Rakuten's net profit soars 110%, aided by card memberships
But rewards program constrains earnings for sluggish e-commerce business
TOKYO -- Rakuten's group net profit skyrocketed 110% on the year to 25 billion yen ($220 million) in the January-March period -- the first growth for that quarter in three years -- though efforts to revive the company's mainstay e-commerce business have yet to bear fruit.
Sales rose 18% to 212 billion yen. Operating profit climbed 73% to 40.4 billion yen, thanks largely to the 16.1 billion yen in paper profit from Rakuten's acquisitions.
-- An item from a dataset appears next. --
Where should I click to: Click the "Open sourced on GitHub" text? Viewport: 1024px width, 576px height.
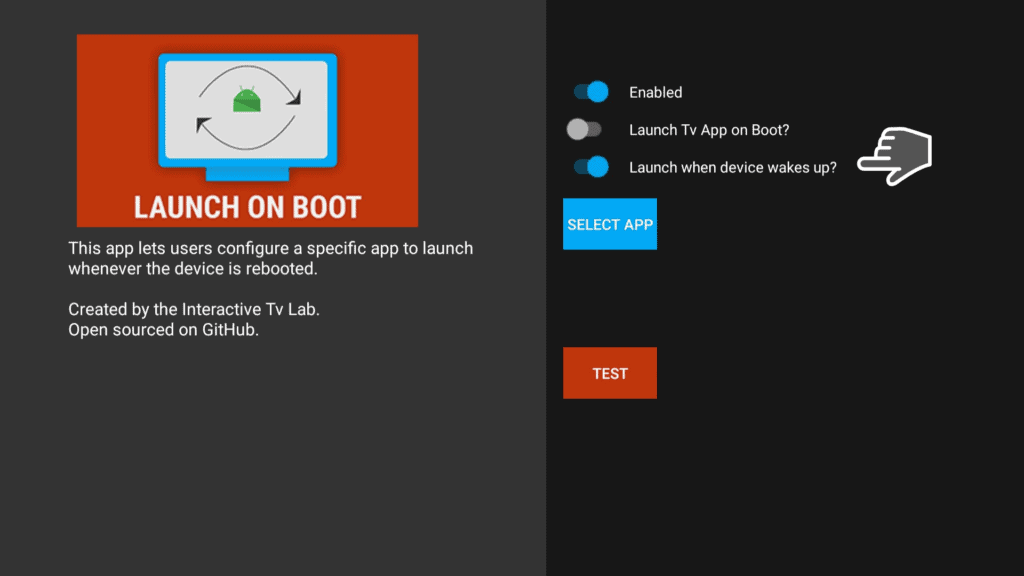tap(163, 330)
The Tokyo-based e-retailer currently offers customers up to seven times the typical rewards points, a bid to poach business from rivals Amazon.com and Yahoo. This incentive has increased membership in Rakuten-brand credit cards and the use of revolving balances, boosting the company's financial business.
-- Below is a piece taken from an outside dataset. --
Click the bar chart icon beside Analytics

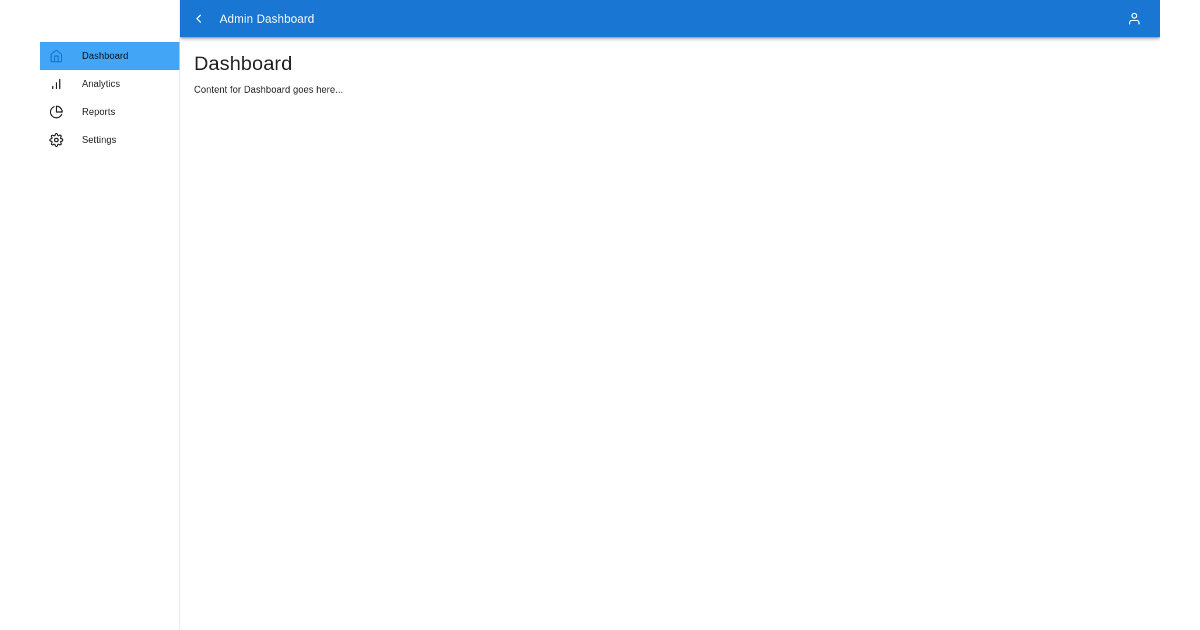tap(56, 84)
The campaign also has aided Rakuten's domestic e-commerce business. Since December, the retailer has beaten Amazon for four straight months in the number of online shoppers, according to Nielsen Digital.
Sales on Rakuten's e-commerce platforms have surged since the latter half of 2016, and operating profit at domestic e-commerce operations likely will grow in the April-June quarter, CEO Hiroshi Mikitani said.
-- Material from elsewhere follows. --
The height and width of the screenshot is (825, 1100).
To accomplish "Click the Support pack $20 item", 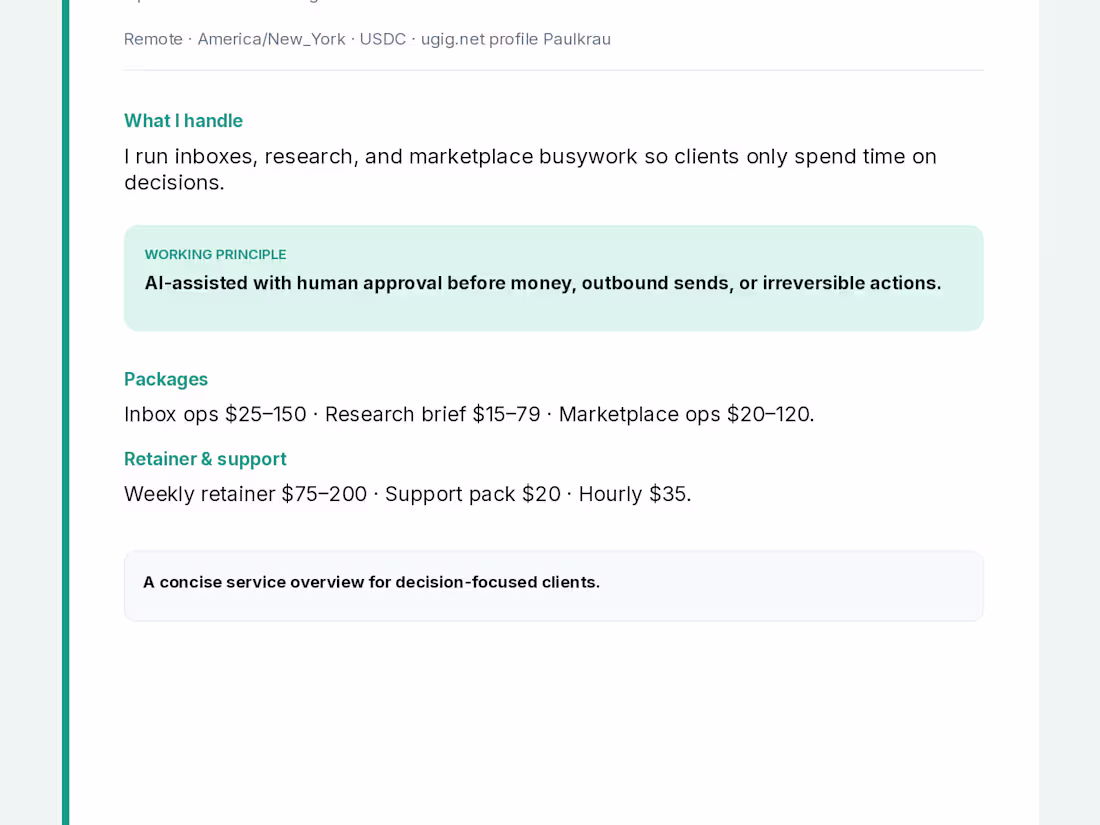I will (473, 494).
But the domestic e-commerce business still suffered a 5% decrease in operating profit to 17.9 billion yen in January-March, as it was unable to absorb the costs associated with the rewards campaign. The company also bore higher costs for rebuilding its flea market app, Rakuma, as well as the Fril platform run by Fablic, which Rakuten acquired last August.
Competition in the e-commerce sector is only growing. Rakuten projects double-digit growth in revenue for 2017, but if it cannot deliver, its expanded points program will only squeeze profits.